Orbit Fab gets award to test satellite refueling technology
WASHINGTON — A startup that seeks to create refueling facilities in orbit for satellites has received a government grant to develop one essential technology for that system.
San Francisco-based Orbit Fab received an award from America’s Seed Fund, a grant program run the National Science Foundation’s (NSF), the company announced March 31. The company plans to use the $250,000 grant to test a docking system that will allow satellites to be refueled.
“What we’re trying to do here is develop a cooperative docking system,” said Daniel Faber, chief executive of Orbit Fab, in an interview. “We’re trying to define a low-cost solution for both the active and the passive side for a refueling docking system. That way, our refueling ecosystem becomes a lot more viable.”
The NSF award will allow Orbit Fab to refine the requirements for the system by talking with potential customers, along with performing modeling and simulations. That will be followed by tests of the technology on an air-bearing table, which the company hopes to carry out this summer.
The award is similar to Small Business Innovation Research (SBIR) programs by other agencies, such as NASA and the U.S. Air Force, and includes an option for a second phase that would be worth between $1 million and $1.5 million. “That lets us take those requirements and implement them with a whole lot more testing,” he said, such as six-degree-of-freedom tests of the system. “Ultimately, getting to orbital flight testing is the goal.”
The company has good relationships with the Air Force and NASA, but went with the NSF award because of its emphasis on supporting technologies that can become commercially viable. “The thing that really surprised me about the NSF is the focus on commercialization,” he said. “The NSF has a huge push to make sure that this is a product.”
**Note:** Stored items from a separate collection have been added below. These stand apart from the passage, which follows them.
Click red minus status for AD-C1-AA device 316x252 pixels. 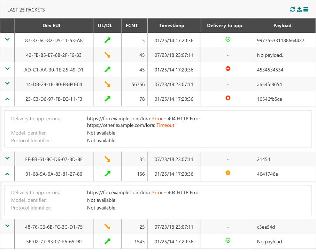[228, 69]
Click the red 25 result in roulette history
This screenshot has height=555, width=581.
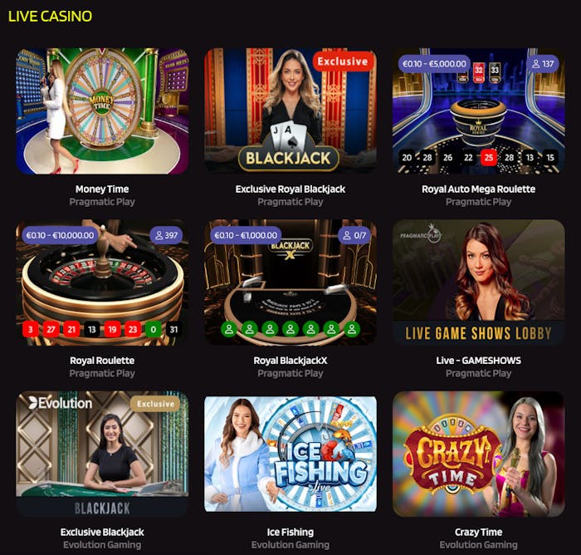(x=489, y=158)
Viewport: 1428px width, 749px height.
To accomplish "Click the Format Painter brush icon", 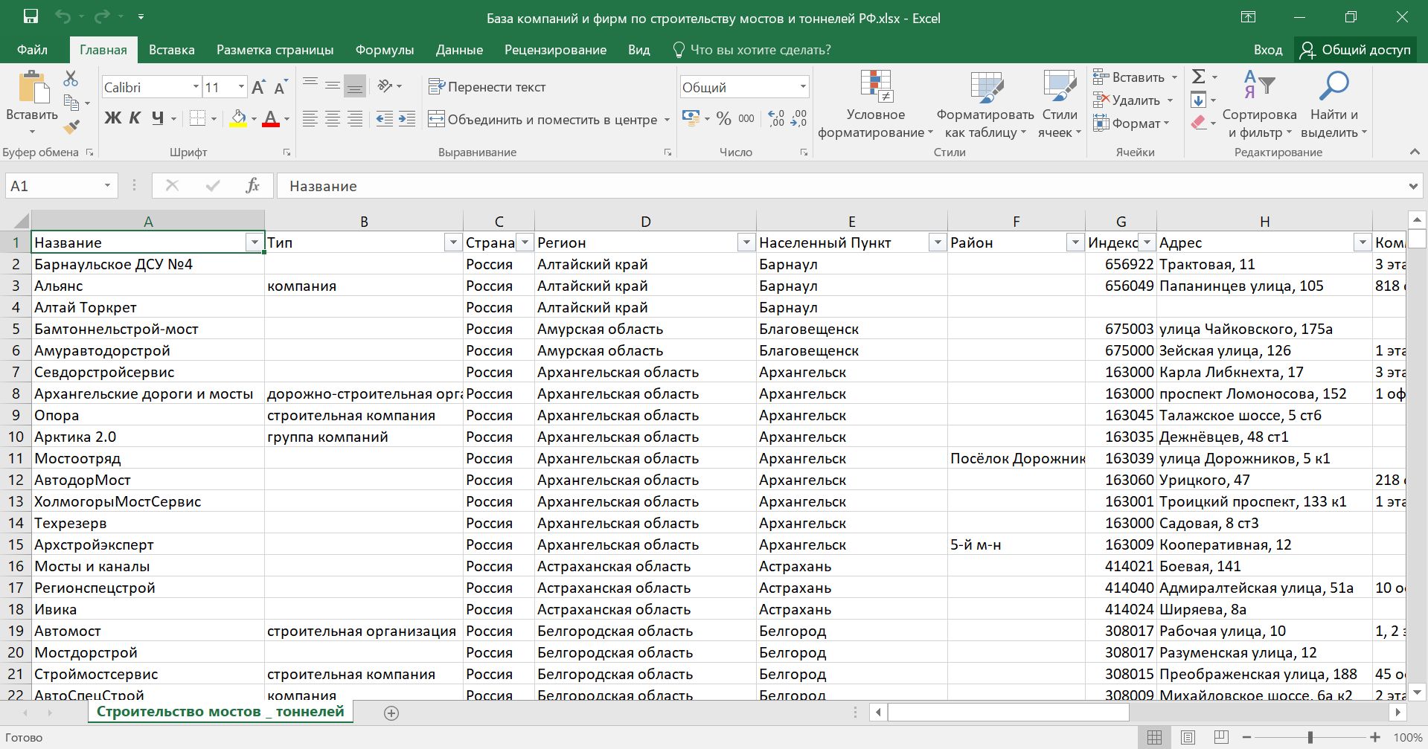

Faber likened the America’s Seed Fund program to startup accelerators like the Techstars Starbust Space Accelerator, which Orbit Fab participated in last year. “Half their assessment for phase 2 is your commercialization plan, which is not something I’ve ever heard of for a NASA SBIR,” he said. “They’re pushing us to talk to customers and think about product design.”
The docking system technology funded by the NSF will build upon previous work by Orbit Fab, including testing of fluid transfer technology on the International Space Station and development of a replacement for satellite fill/drain valves that enables in-space refueling. All that will support a fuel tanker the company plans to develop to refuel spacecraft.
Faber said that Northrop Grumman’s successful demonstration of its Mission Extension Vehicle (MEV) spacecraft in February, which docked with the Intelsat-901 satellite, has helped raise the profile of satellite servicing, even if the technologies used are different than what Orbit Fab is developing.
“There was an aspect of market risk when we started this company,” he said, that has been eliminated by the successful MEV mission. “I expect that will create even more interest.”
Work is continuing, he added, despite the stay-at-home orders in California enacted in response to the coronavirus pandemic. “It slowed us down a little,” he said, as the company seeks to find new machine shops to perform work. The classification of aerospace manufacturing as a critical industry has helped mitigate those effects.
“Everything looks good now,” he said, including discussions with potential partners. “Whether that holds up is a good question. We’ll have to see how long this lasts and what it does to the industry.”